The sources said Ghubara, deputy police chief for the northern part of Qena, had been heading for a police station in Nag Hammadi after visiting an aluminium factory in the town. He had been in his job only five days.

Nag Hammadi, 460km (290 miles) south of Cairo, is near the Valley of the Kings and has been the scene of extremist attacks on foreign tourists.

A police official said investigators succeeded in identifying the two assailants, who fled on a motorcycle. There was no immediate claim of responsibility, but the attackers were believed to be Muslim extremists.

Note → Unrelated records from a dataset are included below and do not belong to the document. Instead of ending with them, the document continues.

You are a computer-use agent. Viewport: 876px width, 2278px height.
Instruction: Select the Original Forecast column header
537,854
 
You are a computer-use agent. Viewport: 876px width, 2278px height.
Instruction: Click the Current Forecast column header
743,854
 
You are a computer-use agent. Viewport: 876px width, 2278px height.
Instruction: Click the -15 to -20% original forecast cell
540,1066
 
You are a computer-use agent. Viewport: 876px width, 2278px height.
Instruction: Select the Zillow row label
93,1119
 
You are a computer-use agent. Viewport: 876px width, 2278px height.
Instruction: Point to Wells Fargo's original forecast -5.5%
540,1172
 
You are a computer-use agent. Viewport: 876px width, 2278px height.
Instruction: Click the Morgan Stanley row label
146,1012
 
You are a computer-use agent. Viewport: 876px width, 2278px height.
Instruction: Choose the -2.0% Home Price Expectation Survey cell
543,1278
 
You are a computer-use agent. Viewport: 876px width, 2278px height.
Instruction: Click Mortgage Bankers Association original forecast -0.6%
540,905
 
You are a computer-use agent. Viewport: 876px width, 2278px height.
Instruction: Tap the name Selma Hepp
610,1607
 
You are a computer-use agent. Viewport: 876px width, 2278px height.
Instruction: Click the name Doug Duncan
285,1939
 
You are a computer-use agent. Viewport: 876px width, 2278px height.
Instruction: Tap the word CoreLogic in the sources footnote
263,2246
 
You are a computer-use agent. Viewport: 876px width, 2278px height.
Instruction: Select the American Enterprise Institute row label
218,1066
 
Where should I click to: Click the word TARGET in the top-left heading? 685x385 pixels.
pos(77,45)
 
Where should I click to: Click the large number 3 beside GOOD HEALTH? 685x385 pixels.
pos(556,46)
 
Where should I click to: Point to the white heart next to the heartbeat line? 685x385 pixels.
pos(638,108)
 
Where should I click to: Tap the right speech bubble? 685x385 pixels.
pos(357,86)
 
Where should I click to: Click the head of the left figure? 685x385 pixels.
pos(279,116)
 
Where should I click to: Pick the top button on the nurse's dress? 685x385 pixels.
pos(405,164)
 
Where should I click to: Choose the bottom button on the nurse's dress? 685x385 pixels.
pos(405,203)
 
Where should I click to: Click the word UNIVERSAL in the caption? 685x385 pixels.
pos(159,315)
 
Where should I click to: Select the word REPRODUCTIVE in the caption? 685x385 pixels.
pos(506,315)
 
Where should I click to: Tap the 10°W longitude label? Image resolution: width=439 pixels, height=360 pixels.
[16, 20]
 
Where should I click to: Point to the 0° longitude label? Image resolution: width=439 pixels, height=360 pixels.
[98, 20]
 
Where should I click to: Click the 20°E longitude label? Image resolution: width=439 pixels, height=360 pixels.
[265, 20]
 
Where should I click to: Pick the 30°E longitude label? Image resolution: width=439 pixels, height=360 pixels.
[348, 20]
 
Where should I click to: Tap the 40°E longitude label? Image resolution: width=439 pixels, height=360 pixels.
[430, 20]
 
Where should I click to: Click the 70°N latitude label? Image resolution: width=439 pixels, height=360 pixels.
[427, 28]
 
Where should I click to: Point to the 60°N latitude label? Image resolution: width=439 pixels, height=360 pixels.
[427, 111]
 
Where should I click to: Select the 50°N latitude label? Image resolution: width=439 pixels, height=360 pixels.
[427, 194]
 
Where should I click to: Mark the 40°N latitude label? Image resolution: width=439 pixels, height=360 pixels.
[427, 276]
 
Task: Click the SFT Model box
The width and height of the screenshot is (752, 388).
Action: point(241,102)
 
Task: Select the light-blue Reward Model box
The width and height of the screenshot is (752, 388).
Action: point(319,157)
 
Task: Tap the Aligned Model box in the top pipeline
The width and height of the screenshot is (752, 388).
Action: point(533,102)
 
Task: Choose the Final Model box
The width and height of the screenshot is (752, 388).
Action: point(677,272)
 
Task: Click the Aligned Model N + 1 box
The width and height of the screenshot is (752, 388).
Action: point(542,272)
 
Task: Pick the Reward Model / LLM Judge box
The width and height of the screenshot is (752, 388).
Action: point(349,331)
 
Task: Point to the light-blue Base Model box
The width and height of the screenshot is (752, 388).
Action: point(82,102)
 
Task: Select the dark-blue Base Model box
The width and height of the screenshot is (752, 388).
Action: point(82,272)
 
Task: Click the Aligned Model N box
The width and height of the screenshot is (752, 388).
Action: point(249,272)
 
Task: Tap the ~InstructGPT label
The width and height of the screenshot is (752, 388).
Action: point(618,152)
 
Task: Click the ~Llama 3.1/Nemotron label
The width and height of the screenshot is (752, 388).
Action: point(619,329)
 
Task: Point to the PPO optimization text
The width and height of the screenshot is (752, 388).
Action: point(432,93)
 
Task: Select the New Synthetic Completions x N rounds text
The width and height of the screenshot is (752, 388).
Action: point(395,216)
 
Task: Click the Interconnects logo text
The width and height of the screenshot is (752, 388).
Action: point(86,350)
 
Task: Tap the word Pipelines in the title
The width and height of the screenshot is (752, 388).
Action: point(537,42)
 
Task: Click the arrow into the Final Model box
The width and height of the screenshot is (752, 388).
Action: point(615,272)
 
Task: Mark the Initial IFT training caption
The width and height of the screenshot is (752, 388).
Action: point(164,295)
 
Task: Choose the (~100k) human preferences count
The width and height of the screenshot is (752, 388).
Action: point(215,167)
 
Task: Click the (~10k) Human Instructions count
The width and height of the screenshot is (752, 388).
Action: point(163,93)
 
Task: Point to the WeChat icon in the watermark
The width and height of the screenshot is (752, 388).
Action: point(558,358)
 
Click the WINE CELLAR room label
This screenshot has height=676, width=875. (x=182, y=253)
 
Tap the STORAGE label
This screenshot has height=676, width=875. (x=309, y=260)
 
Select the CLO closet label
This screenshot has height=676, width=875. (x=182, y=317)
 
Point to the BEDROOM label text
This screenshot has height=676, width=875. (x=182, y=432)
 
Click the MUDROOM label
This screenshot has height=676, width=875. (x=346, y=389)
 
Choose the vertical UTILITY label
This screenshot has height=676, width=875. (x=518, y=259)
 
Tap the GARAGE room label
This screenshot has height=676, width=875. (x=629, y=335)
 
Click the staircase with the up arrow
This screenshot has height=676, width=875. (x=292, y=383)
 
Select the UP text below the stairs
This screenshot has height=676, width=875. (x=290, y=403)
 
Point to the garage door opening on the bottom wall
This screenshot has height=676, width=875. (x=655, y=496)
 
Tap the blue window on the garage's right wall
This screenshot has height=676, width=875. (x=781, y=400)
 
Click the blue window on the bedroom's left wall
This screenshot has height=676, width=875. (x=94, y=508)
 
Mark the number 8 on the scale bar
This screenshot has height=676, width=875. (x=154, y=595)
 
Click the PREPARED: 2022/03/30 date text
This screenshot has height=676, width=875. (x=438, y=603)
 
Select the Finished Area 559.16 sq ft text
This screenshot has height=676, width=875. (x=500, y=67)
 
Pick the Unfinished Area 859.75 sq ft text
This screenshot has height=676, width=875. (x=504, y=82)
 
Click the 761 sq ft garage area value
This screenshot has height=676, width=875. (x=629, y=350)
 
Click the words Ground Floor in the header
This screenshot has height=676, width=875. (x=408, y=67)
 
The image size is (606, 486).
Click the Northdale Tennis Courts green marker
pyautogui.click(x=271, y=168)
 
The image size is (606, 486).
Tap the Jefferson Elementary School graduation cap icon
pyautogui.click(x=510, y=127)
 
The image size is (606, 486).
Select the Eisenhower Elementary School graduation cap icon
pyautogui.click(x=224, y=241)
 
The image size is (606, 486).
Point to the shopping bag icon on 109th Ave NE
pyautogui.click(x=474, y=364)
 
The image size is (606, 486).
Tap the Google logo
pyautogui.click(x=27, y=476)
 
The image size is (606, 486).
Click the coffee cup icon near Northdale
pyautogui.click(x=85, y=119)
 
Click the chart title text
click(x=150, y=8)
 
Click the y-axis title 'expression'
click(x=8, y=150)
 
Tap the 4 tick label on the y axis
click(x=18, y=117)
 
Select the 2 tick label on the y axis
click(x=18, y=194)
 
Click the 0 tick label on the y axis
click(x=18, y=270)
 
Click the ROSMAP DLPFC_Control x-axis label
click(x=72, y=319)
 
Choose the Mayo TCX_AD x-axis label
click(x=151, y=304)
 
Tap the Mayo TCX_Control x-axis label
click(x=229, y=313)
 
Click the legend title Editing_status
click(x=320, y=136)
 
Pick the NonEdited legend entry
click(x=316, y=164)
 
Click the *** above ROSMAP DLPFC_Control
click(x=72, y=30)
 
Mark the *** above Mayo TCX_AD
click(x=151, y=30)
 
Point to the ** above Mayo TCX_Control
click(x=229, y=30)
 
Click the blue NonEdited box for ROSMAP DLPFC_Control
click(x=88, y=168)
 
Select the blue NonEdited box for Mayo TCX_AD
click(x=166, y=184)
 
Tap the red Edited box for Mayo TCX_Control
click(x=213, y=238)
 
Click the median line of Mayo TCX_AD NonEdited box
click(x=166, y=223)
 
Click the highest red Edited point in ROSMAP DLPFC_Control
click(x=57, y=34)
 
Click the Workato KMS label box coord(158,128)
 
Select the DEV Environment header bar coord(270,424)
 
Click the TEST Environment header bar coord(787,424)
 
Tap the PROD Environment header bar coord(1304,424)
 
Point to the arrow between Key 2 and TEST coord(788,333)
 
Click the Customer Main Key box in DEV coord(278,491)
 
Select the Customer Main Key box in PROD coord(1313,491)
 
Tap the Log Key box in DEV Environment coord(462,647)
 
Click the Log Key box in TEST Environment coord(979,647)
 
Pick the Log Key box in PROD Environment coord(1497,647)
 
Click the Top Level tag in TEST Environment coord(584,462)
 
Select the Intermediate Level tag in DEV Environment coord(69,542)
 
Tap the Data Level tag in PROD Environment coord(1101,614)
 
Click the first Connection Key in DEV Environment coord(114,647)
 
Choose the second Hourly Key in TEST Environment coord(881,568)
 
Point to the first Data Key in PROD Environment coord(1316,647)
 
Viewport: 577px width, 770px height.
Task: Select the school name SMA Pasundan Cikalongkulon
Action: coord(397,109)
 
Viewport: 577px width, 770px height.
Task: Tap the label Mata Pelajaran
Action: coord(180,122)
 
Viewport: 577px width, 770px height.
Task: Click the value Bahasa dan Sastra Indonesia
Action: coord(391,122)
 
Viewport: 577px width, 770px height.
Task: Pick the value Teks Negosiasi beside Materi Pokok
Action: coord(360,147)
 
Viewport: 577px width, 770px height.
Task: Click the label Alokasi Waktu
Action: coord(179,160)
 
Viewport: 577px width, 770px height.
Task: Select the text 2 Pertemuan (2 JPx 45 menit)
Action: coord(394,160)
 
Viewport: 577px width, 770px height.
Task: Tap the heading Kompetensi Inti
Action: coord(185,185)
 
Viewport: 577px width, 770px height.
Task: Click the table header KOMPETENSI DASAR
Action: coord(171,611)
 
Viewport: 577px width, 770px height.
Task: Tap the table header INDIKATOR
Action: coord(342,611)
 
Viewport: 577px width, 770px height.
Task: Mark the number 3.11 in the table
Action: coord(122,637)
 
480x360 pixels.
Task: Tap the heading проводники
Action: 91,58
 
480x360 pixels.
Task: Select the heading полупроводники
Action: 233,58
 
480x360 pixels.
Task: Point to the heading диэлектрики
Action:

Muslim militants have been waging a campaign of assassinations and bombings against the government. Cairo has fought back with bloody police raids and the 15 hangings, the largest number of executions for political offences this century. Attacks on tourists, which wrecked Egypt's booming tourist industry, appear to have stopped.

But militants tried to ambush an army general in Cairo last month and in recent weeks have killed three people who co-operated with police in the province of Assiut, north of Qena.

ALGIERS - An Algiers court condemned 34 Muslim fundamentalists to death at the weekend.

The government Moudjahid newspaper said yesterday that five of the condemned were among 22 men in court where a table loaded with captured weapons underscored charges including setting up an armed group, conspiracy against the state, murder, kidnapping and sabotage.

They were named as Faycal Chenine, Rachid Mahi, Ali Baaa - who was condemned to death in the 1980s for taking part in an armed Islamic movement but pardoned in 1990 - Faycal Doussas and Ahmed Bousbia. A further 29 men now being hunted were sentenced to death in their absence, the newspaper said.

A special court, one of three which were set up late last year to combat violence blamed on fundamentalists, tried the 22, who were captured in a manhunt after an army unit had been ambushed.